I’m 39, I have a job that I enjoy and good friends that I love to spend time with. I love my training and I push myself hard by running, cycling and lifting heavy things. I love coffee shops and cappuccinos, flapjacks and cinnamon cookies, sunny days and the sea but mostly I love the freedom I feel when riding my road bike or running through woods and fields. I’m compassionate, easygoing, friendly, loyal and I’m HIV positive.

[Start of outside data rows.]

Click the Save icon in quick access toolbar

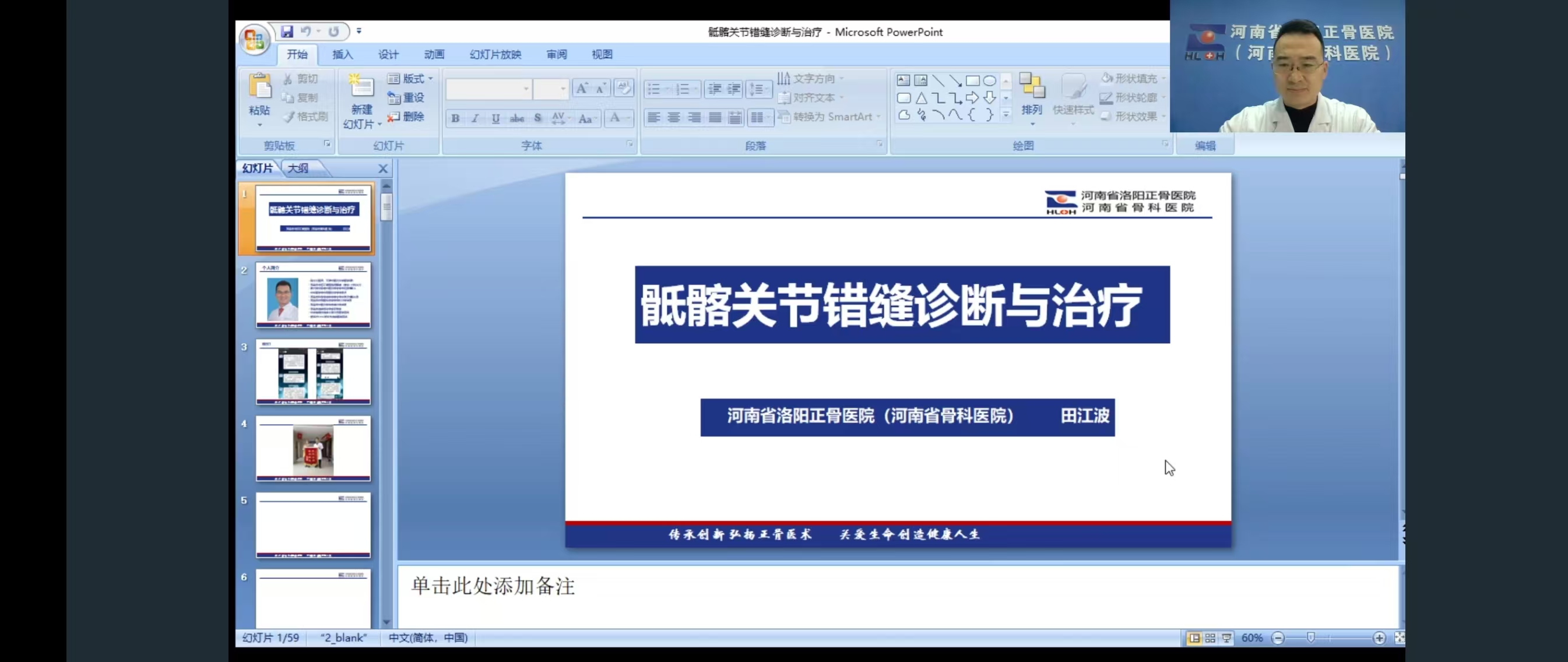click(287, 31)
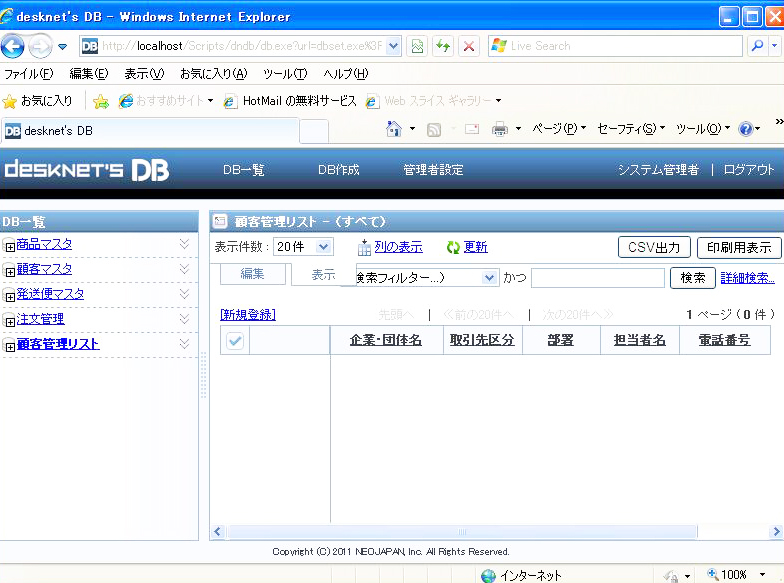Open the blue help question mark icon
Image resolution: width=784 pixels, height=583 pixels.
[x=745, y=129]
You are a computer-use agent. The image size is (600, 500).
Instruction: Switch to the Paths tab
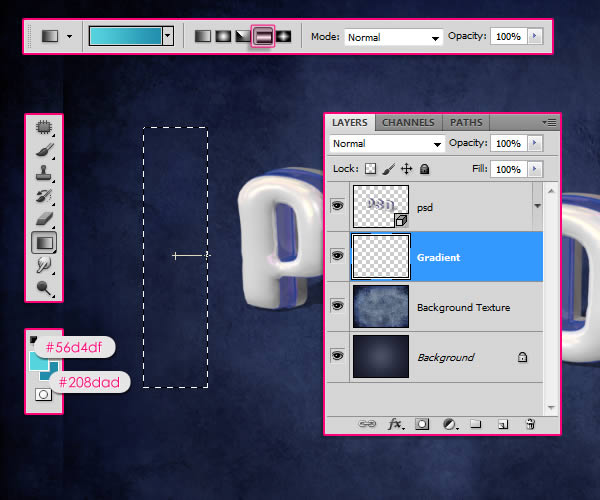466,122
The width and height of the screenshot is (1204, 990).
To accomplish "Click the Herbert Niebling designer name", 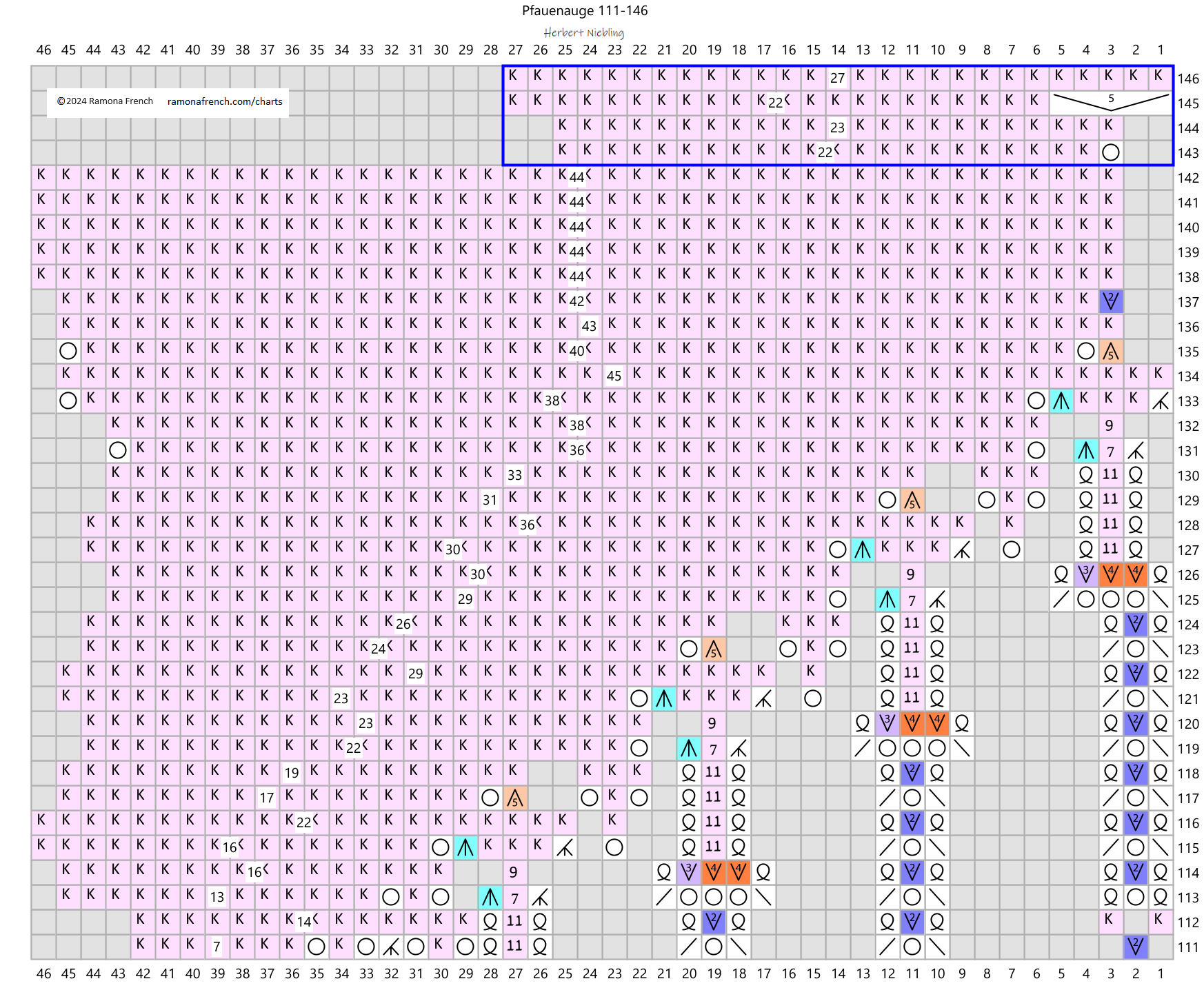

I’ve had good health all my life and because of the training that I do, I’m pretty in tune with how my body feels so when I got ill for a few weeks in July 2012, I knew it was something more than a touch of the flu. I suspected that I’d been exposed to HIV so I went and got my blood tested and 4 days later on Friday 17 August 2012, I was told I’d tested positive.
Finding out early meant that I’ve not suffered any physical effects and the real challenge for me was coming to terms with it mentally and emotionally. Over the last year, my viral load remained low and in July 2013, my consultant at the local hospital told me about the Strategic Timing of Anti Retroviral Therapy (START) study. This study was to see if starting treatment early had any benefits. He gave me some information to take away and I spoke to the research nurse a few weeks later. I did the necessary blood tests to confirm that my CD4 count was above 500 and my last viral load was 1,513. Then it was over to the computer to decide if I went into the group to start treatment or to defer it. In September 2013 (just over a year after my diagnosis), I was selected into the group to start treatment and within 2 weeks, my viral load was undetectable – I told them I knew I was superhuman!
I’m still the same woman that I was before my diagnosis, only stronger and wiser. HIV is a life changing but not life limiting illness and it won’t confine or define me. I’m still doing everything that I was before and I have no intention of letting some pesky virus stop me.